→ YOUR OBJECTIVE:
Pull out each line from the listing below that contains the word "pixels".

→ RECORD EXTRACTS:
_____

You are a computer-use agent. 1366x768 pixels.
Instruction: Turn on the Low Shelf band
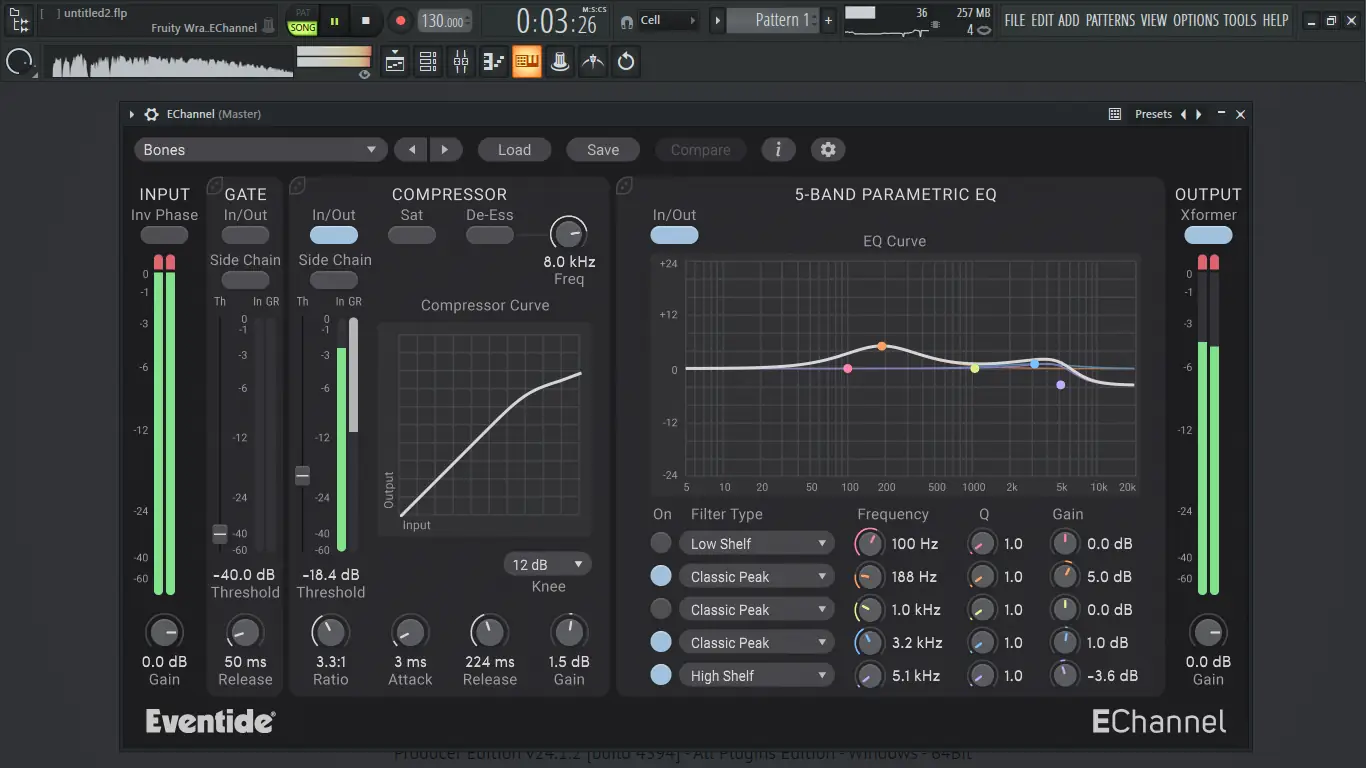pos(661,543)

_____

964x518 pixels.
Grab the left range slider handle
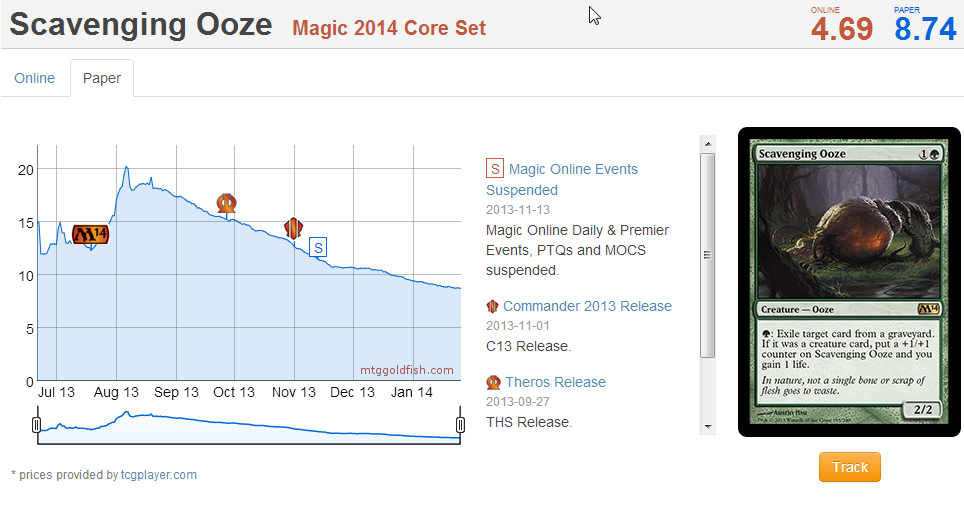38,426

_____

→ SOLVED EXERCISE:
You are a computer-use agent. 1366x768 pixels.
964x518 pixels.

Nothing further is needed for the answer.